Korea, U.S., Japan agree to convene nuke envoys’ talks

By Shin Hyon-hee
  • Published : Mar 26, 2014 - 21:12
  • Updated : Mar 26, 2014 - 21:12
The leaders of South Korea, the U.S. and Japan agreed Wednesday to have their chief negotiators on the North’s nuclear weapons program convene at an early date, boosting expectations for the resumption of the long-stalled six-nation talks.

At their trilateral meeting on the margins of the Nuclear Security Summit in The Hague, they reaffirmed that the six-party talks should ensure “substantive progress” in dismantling Pyongyang’s nuclear programs in a “complete, verifiable and irreversible” manner.

The 45-minute summit marked the first formal meeting between President Park Geun-hye and Japanese Prime Minister Shinzo Abe since they took office more than a year ago.

“We need to induce North Korea to change its strategic calculations on the possession of nuclear weapons based on a strong international consensus against a nuclear-armed North Korea,” Park said.

“To accomplish a common goal of scrapping North Korean nuclear weapons, we can explore various ways to resume dialogue if there is a guarantee that we can make substantive progress on the denuclearization front and block North Korea from beefing up its nuclear capabilities,” Park said.

“With South Korea-U.S.-Japan cooperation playing a key role, I hope the three countries’ chief negotiators will meet soon and seek ways to bring about substantive progress on North Korea’s denuclearization.” 
President Park Geun-hye poses with U.S. President Barack Obama and Japanese Prime Minister Shinzo Abe before their trilateral talks on the sidelines of the Nuclear Security Summit in The Hague, Netherlands, Wednesday. (Joint Press Corps)

U.S. President Barack Obama raised the need for Seoul, Washington and Tokyo to look into how to deepen their diplomatic and military partnership, including joint exercises and missile defense.

As one option, he proposed a fresh round of vice ministerial Defense Trilateral Talks, which were launched in 2008 to boost security collaboration between the three nations.

Cheong Wa Dae said the meeting could take place “as early as next month.” A director-general level consultation took place in January 2013.

“Over the last five years, close coordination between our three countries has succeeded in changing the game with North Korea,” Obama said.

“And our trilateral cooperation has sent a strong signal to Pyongyang that its provocations and threats will be met with a unified response and that the U.S. commitment to the security of both Japan and the Republic of Korea is unwavering, and that a nuclear North Korea is unacceptable.”
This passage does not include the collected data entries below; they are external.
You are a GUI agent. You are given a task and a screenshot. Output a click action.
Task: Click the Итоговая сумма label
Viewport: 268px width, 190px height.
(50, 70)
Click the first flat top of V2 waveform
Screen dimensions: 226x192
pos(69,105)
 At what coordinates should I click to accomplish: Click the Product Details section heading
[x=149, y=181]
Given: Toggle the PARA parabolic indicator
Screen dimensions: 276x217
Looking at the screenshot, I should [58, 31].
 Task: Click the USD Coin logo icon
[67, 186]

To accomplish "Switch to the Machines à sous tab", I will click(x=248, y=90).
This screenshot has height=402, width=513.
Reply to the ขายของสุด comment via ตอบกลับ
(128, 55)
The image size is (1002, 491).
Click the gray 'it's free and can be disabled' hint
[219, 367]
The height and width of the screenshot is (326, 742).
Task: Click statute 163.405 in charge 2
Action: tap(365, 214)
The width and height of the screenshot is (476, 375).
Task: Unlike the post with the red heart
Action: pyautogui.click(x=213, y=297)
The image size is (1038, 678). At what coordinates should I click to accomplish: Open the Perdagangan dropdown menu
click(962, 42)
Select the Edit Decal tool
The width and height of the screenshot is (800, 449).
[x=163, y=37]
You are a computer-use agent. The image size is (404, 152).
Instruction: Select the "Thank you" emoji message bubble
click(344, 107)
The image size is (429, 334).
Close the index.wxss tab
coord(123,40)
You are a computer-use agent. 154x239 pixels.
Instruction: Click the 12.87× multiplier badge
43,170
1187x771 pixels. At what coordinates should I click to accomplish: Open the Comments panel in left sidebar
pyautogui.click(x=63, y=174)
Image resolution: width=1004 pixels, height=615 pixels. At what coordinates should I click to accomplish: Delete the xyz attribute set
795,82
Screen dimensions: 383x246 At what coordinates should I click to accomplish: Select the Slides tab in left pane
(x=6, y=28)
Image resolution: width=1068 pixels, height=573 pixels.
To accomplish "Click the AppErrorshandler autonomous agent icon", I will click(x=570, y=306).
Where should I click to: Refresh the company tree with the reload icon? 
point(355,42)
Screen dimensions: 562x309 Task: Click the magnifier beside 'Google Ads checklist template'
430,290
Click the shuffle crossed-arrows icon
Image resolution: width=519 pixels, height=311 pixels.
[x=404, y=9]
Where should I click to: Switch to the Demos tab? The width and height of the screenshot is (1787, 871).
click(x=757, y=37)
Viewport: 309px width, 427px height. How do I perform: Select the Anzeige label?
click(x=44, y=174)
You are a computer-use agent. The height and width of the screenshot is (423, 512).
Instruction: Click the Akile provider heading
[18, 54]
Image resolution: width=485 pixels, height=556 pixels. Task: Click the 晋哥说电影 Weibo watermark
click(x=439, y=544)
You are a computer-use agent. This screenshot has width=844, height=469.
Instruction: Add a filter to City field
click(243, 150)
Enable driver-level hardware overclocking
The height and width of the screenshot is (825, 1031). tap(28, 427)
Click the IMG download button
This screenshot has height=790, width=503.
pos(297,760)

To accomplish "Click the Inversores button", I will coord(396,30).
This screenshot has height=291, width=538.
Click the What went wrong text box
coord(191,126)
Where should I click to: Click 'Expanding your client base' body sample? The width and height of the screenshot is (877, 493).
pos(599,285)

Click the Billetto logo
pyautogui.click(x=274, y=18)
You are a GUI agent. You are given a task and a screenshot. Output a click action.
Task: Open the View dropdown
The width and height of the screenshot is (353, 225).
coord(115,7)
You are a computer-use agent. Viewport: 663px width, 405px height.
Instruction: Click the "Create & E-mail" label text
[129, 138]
Late last year, China stepped up efforts for a resumption of the six-party talks, which also involve Russia, but these soon lost vigor after the execution of North Korean leader Kim Jong-un’s once powerful uncle, Jang Song-thaek, in December.

As part of related efforts, Wu Dawei, China’s chief nuclear negotiator and special representative for Korean Peninsular affairs, traveled to Pyongyang last week, while Choi Son-hui, director-general of the North Korean Foreign Ministry, arrived in Beijing on Tuesday.

Park, for her part, is expected to soon fill the position of special representative for Korean Peninsular peace and security affairs at the Foreign Ministry here, which has been vacant since Cho Tae-yong was promoted to vice foreign minister last month.

“The three-way summit could help build momentum for the denuclearization talks after a letup driven by Jang’s death,” a senior Seoul official told The Korea Herald.

Despite Obama’s icebreaking efforts, the mood appeared frosty between Park and Abe.

As a conciliatory gesture, Abe greeted her in Korean, saying “I’m glad to meet President Park Geun-hye.”

Relations between South Korea and Japan are at their lowest ebb in decades, frayed by the nationalist premier’s visit to a controversial war shrine in December and increasingly hawkish policies on historical and territorial issues.

Park has shunned Abe’s repeated offers of talks, citing Japan’s failure to displays its “sincerity,” in particular toward resolving the long-festering issue of Japan’s sexual enslavement of Korean women during World War II.

Park has held at least two summits with the leaders of the U.S., China and Russia. Almost all of her predecessors met with their Japanese counterparts within their first year in office.

Her participation in the trilateral meeting was made possible as Washington piled pressure on its two prime regional allies to work to defuse tension ahead of Obama’s planned visit next month.

A watershed may come next month when the two countries hold director-general-level talks on the so-called comfort women issue. But its prospects remain bleak given the stark differences between the sides.